=== Records from a collection ===
--------------------------------
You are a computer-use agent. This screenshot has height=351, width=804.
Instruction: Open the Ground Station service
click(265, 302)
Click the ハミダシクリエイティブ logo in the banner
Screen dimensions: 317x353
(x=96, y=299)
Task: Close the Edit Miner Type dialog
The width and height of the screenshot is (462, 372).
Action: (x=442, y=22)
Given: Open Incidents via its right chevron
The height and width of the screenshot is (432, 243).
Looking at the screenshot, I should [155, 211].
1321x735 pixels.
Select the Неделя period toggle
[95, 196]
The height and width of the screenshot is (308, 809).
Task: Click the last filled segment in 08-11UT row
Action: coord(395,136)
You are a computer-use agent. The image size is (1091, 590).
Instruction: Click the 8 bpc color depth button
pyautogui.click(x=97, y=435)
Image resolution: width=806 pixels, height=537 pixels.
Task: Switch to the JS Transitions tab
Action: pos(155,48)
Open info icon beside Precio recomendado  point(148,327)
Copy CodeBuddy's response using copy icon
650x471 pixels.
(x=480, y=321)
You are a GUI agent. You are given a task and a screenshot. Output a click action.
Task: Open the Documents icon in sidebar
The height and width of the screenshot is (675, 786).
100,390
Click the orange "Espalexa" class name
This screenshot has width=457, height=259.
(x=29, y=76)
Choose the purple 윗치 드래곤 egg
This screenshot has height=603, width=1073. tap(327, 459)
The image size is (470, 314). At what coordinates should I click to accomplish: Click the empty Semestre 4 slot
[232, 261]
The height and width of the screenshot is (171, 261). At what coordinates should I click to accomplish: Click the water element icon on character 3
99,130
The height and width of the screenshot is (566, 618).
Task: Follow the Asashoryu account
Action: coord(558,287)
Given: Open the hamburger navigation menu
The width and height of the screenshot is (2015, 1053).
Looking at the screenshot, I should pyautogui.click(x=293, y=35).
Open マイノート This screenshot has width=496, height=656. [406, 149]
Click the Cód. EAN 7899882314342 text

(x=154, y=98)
--------------------------------
=== WORK REQUIRED ===
Please copy out every line of the rows above without changing anything.

=== REPLY TO THE TASK ===
You are a computer-use agent. This screenshot has height=351, width=804.
Instruction: Open the Ground Station service
click(265, 302)
Click the ハミダシクリエイティブ logo in the banner
Screen dimensions: 317x353
(x=96, y=299)
Task: Close the Edit Miner Type dialog
The width and height of the screenshot is (462, 372).
Action: (x=442, y=22)
Given: Open Incidents via its right chevron
The height and width of the screenshot is (432, 243).
Looking at the screenshot, I should [155, 211].
1321x735 pixels.
Select the Неделя period toggle
[95, 196]
The height and width of the screenshot is (308, 809).
Task: Click the last filled segment in 08-11UT row
Action: coord(395,136)
You are a computer-use agent. The image size is (1091, 590).
Instruction: Click the 8 bpc color depth button
pyautogui.click(x=97, y=435)
Image resolution: width=806 pixels, height=537 pixels.
Task: Switch to the JS Transitions tab
Action: pos(155,48)
Open info icon beside Precio recomendado  point(148,327)
Copy CodeBuddy's response using copy icon
650x471 pixels.
(x=480, y=321)
You are a GUI agent. You are given a task and a screenshot. Output a click action.
Task: Open the Documents icon in sidebar
The height and width of the screenshot is (675, 786).
100,390
Click the orange "Espalexa" class name
This screenshot has width=457, height=259.
(x=29, y=76)
Choose the purple 윗치 드래곤 egg
This screenshot has height=603, width=1073. tap(327, 459)
The image size is (470, 314). At what coordinates should I click to accomplish: Click the empty Semestre 4 slot
[232, 261]
The height and width of the screenshot is (171, 261). At what coordinates should I click to accomplish: Click the water element icon on character 3
99,130
The height and width of the screenshot is (566, 618).
Task: Follow the Asashoryu account
Action: coord(558,287)
Given: Open the hamburger navigation menu
The width and height of the screenshot is (2015, 1053).
Looking at the screenshot, I should pyautogui.click(x=293, y=35).
Open マイノート This screenshot has width=496, height=656. [406, 149]
Click the Cód. EAN 7899882314342 text

(x=154, y=98)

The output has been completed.